Search the material for "computer" and show all lines that contain it.

DATA SECTION:
# # # # #
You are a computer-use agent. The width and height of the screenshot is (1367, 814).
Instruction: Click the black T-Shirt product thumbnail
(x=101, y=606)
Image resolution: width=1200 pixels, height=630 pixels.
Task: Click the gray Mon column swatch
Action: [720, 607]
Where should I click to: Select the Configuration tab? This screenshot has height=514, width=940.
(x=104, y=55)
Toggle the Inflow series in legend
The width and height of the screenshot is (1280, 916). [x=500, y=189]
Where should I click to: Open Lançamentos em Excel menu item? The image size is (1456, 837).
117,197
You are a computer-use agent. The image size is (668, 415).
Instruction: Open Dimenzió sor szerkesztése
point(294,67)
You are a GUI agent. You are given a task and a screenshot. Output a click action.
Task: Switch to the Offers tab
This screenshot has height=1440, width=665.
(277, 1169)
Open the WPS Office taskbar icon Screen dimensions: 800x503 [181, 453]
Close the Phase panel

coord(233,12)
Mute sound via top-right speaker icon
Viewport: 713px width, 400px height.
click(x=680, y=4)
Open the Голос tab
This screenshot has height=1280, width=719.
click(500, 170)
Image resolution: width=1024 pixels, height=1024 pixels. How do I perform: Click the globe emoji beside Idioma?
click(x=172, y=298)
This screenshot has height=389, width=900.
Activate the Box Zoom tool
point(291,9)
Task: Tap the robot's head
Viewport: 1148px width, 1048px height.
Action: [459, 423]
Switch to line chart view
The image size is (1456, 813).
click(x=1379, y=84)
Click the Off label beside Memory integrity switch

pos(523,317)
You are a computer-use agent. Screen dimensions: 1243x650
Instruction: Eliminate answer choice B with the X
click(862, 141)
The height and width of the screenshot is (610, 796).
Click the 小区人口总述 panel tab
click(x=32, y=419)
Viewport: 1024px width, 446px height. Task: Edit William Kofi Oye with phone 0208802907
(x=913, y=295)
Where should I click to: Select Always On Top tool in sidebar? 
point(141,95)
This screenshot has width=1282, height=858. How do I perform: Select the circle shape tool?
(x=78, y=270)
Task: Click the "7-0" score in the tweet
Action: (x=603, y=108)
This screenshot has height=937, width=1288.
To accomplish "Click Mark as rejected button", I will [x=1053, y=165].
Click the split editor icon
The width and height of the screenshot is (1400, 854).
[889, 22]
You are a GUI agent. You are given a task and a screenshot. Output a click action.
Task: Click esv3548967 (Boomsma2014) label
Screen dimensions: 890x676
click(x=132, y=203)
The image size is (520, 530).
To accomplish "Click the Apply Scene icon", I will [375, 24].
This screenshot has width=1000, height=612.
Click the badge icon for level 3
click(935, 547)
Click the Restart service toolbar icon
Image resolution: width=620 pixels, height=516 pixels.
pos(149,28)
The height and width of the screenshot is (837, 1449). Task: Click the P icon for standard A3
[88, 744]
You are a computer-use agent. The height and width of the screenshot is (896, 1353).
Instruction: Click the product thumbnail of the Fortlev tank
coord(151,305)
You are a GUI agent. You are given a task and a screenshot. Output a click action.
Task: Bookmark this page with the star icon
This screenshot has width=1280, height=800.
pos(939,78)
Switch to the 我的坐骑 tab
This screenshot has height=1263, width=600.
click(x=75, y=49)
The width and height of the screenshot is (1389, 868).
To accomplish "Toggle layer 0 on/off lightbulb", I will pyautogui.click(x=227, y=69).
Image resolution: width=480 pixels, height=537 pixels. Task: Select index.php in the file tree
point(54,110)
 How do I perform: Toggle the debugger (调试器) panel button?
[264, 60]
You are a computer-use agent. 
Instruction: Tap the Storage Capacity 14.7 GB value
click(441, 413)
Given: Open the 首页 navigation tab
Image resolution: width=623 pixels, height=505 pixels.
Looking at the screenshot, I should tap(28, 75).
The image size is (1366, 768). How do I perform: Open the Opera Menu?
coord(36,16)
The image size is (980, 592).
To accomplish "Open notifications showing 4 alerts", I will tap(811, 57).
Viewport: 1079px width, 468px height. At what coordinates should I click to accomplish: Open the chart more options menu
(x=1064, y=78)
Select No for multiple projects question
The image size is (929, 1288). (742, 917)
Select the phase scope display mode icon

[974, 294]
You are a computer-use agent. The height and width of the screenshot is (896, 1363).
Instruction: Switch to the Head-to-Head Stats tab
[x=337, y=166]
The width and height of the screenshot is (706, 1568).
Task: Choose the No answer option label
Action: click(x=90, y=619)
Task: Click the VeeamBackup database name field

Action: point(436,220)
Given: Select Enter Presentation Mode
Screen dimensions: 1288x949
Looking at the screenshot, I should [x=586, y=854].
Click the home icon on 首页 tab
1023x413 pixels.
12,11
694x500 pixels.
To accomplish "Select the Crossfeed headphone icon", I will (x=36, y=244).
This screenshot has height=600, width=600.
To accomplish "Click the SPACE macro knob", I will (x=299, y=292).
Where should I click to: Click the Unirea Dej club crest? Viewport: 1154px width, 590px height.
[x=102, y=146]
# # # # #
ANSWER BOX:
You are a computer-use agent. The width and height of the screenshot is (1367, 814).
You are a computer-use agent. The image size is (668, 415).
You are a computer-use agent. Screen dimensions: 1243x650
You are a computer-use agent. The height and width of the screenshot is (896, 1353).
You are a computer-use agent. 
You are a computer-use agent. The height and width of the screenshot is (896, 1363).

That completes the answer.